Asus Zenfone 4 A400CXG with Soda Lime Glass – Rs. 5,299
Asus Zenfone 4 A400CG with Corning Gorilla Glass – Rs. 5,399
Asus Zenfone 5 A501CG 8 GB – Rs. 9,499
Asus Zenfone 5 A501CG 16 GB – Rs. 9,999

Asus Zenfone 4 and Zenfone 5 get a price cut in India


----------



## SunE (Jan 7, 2015)

I think the 16 GB model will be much more in demand now. Zenfone 2 looks really good btw.


----------



## sandynator (Jan 22, 2015)

Guys need your opinion on newer version of zenfone 5..
Asus Zenfone 5 A501CG Price in India - Buy Asus Zenfone 5 A501CG Black 8 GB Online - Asus : Flipkart.com

10% cashback on HDFC cards too. So will it be worth @7200 INR?
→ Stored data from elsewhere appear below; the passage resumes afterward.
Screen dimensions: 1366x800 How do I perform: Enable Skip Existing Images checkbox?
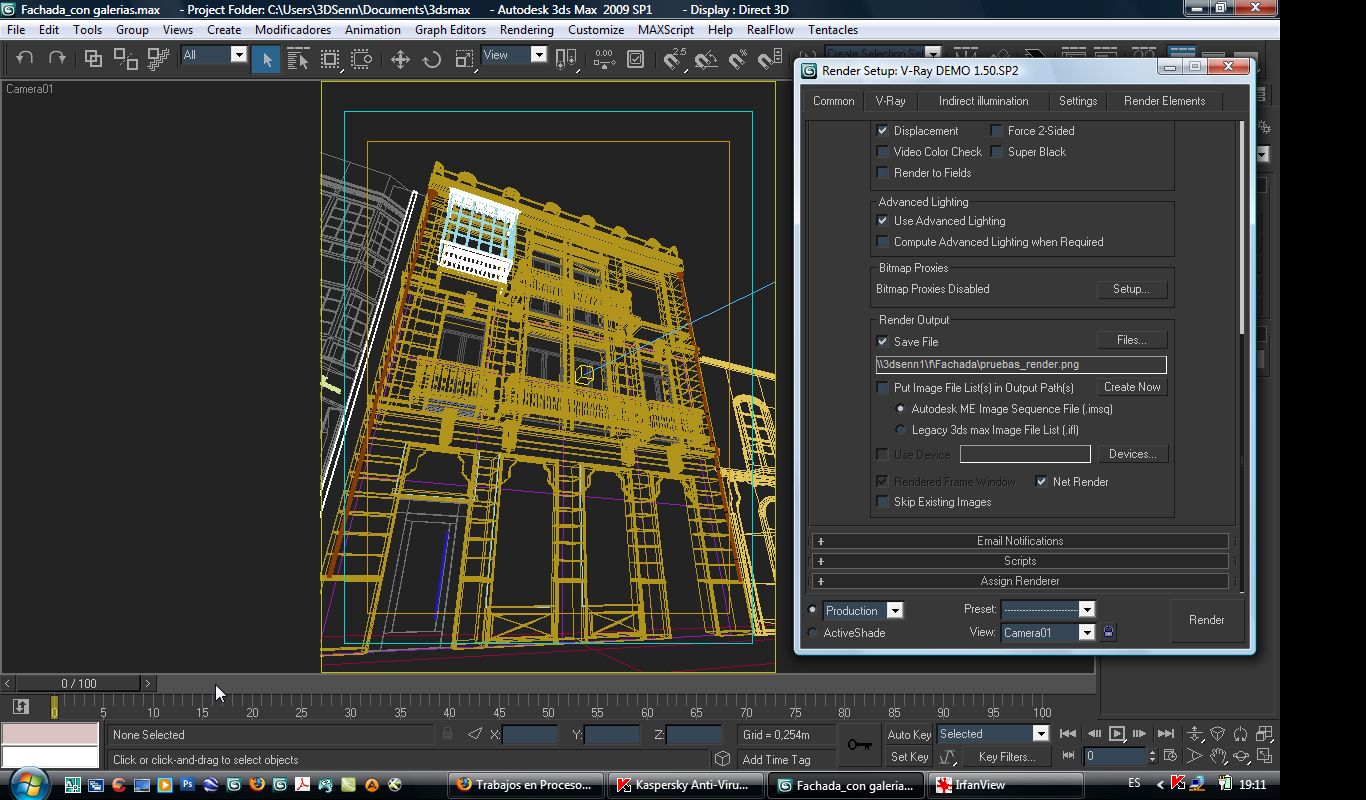[x=882, y=502]
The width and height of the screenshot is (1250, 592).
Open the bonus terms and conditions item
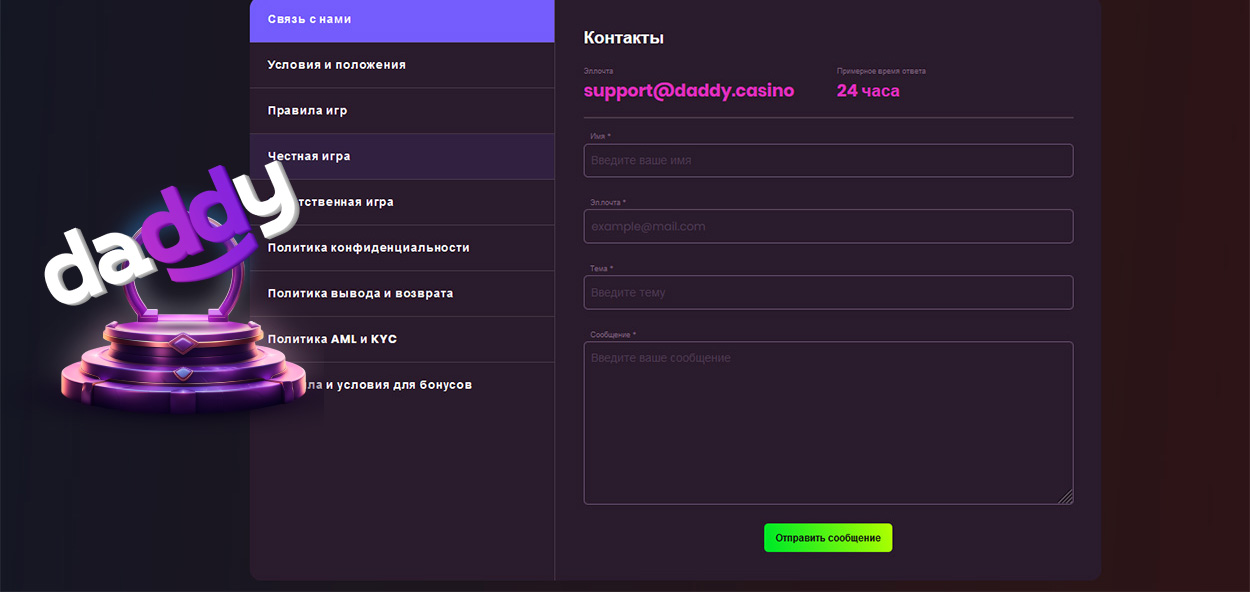point(400,385)
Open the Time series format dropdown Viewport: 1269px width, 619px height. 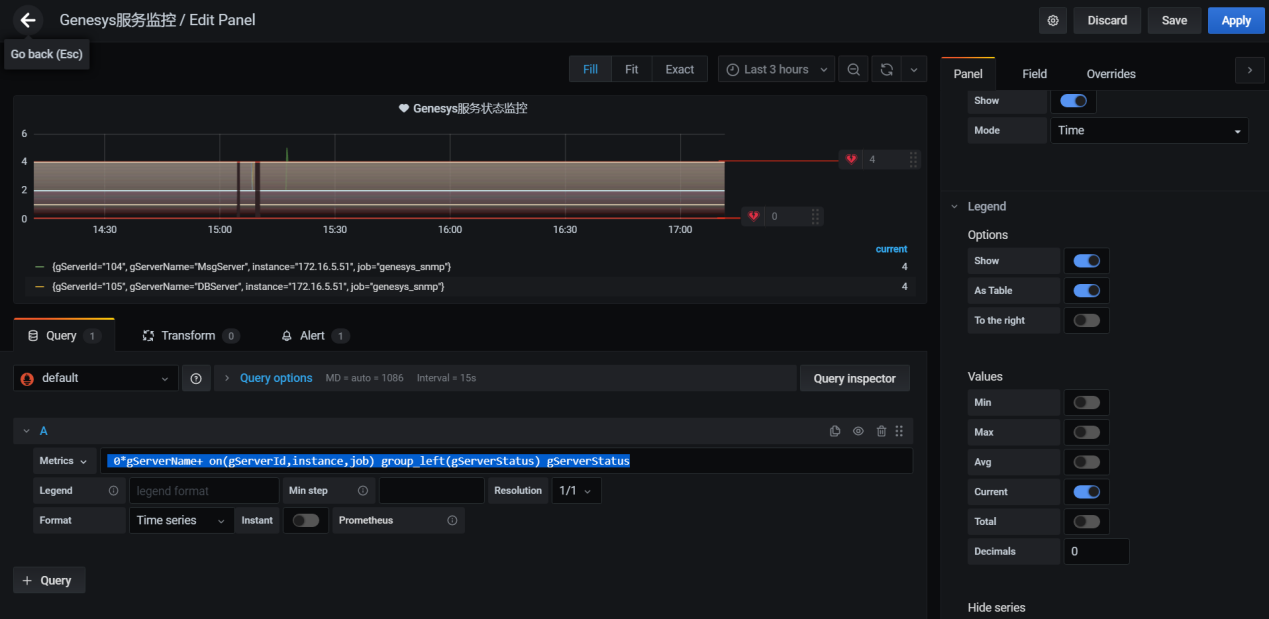click(x=181, y=520)
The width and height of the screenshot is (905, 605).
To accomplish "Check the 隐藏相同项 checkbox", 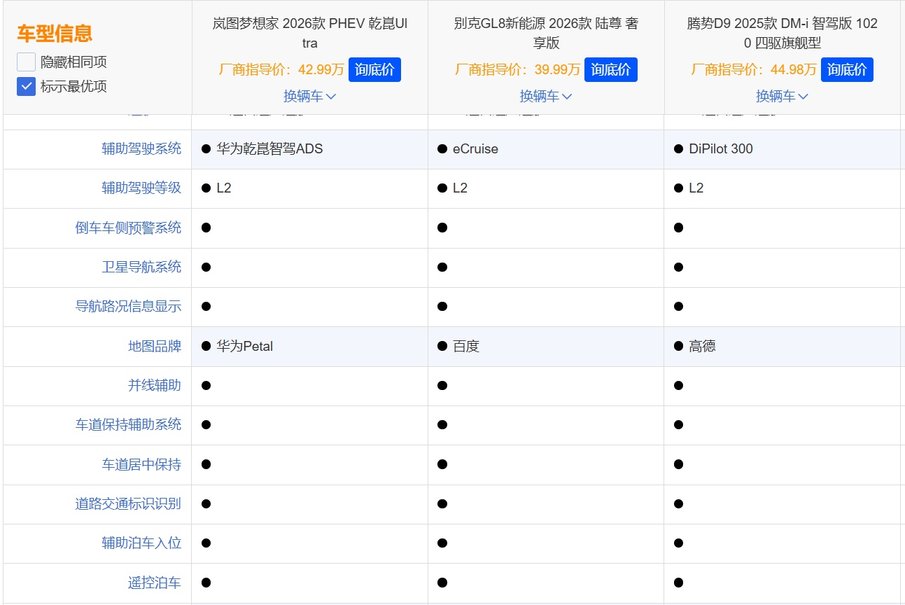I will (x=26, y=62).
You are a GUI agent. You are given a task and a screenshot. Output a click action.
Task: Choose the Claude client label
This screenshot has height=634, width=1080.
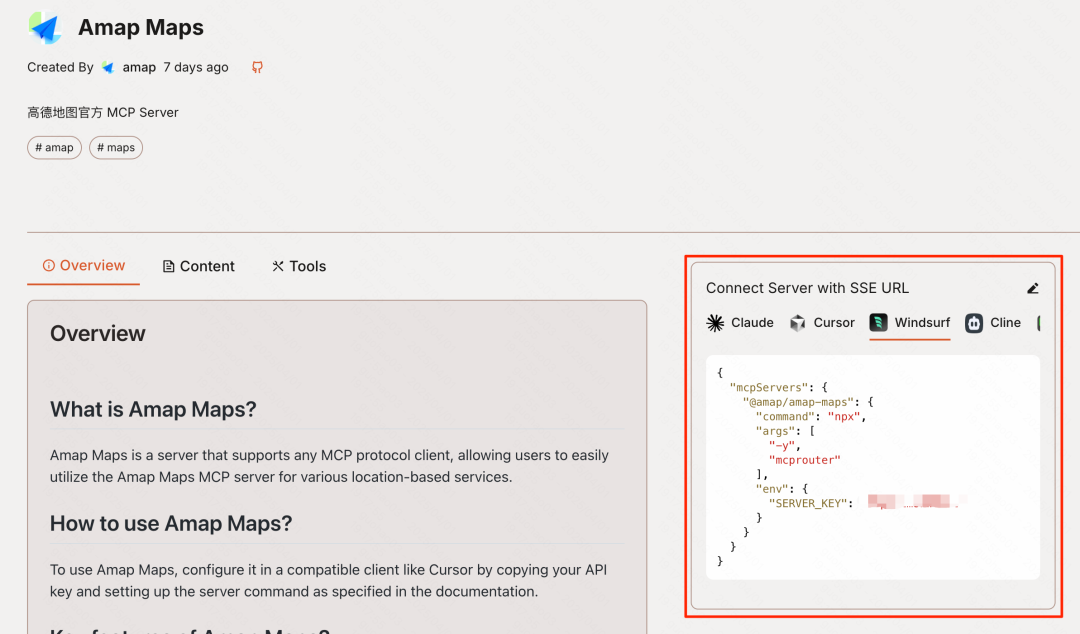752,323
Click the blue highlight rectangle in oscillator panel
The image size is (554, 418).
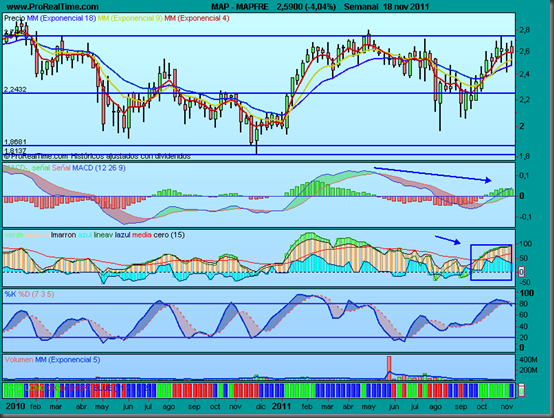491,263
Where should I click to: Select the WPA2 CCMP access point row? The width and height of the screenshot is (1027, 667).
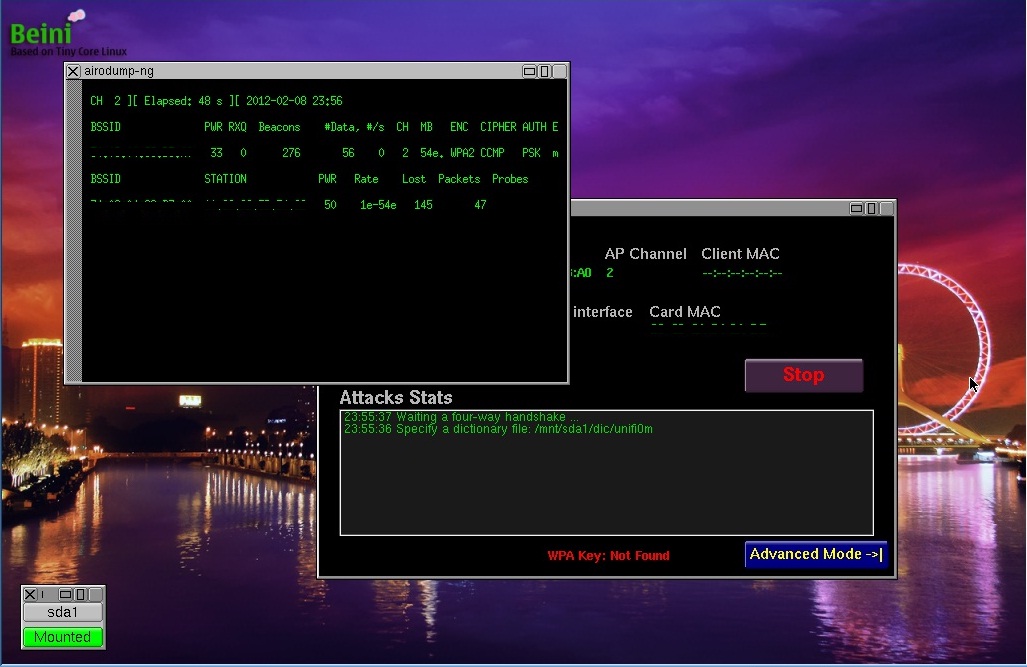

Will give my Redmi 1s to near ones & planning to get this zenfone5 for me. My elder bro had original zenfone 5 but it was stolen. He mentioned that calling earpiece sound was weak compared to redmi 1s & his current redmi note 3G. Can anyone please confirm this for me??

I know camera of original zenfone 5 was not par on redmi 1s but I feel it good buy for 7200 until I get something VFM in Windows which I prefer more over Android for phones.

Thanks in Advance.


----------



## abhigeek (Jan 22, 2015)

When Zenfone 2 going to launch in India?


----------



## krishnandu.sarkar (Jan 22, 2015)

sandynator said:


> Guys need your opinion on newer version of zenfone 5..
> Asus Zenfone 5 A501CG Price in India - Buy Asus Zenfone 5 A501CG Black 8 GB Online - Asus : Flipkart.com
> 
> 10% cashback on HDFC cards too. So will it be worth @7200 INR?
> ...



I don't suggest to buy it.

1. It clearly says that no earphone is included in Important Note.
2. I doubt whether it's actually 501CG. AFAIK 501CG have 1.6Ghz and 502CG have 1.2Ghz. I highly doubt flipkart is trying to sell 502CG by fooling users.



> --Important Note mentioned in the Flipkart link
> This variant of Asus Zenfone 5 comes with a 1.2 Ghz Dual Core Intel Atom Z2520 Processor with Intel Hyper Threading Technology. 2. This variant of Asus Zenfone 5 does not include a headset.



Also note that, Camera resolution of 501CG and 502CG is different and 502CG has bad reviews. But in the link, flipkart mentions that it's 501CG and camera resolution is that of 501CG but the processor is that of 502CG.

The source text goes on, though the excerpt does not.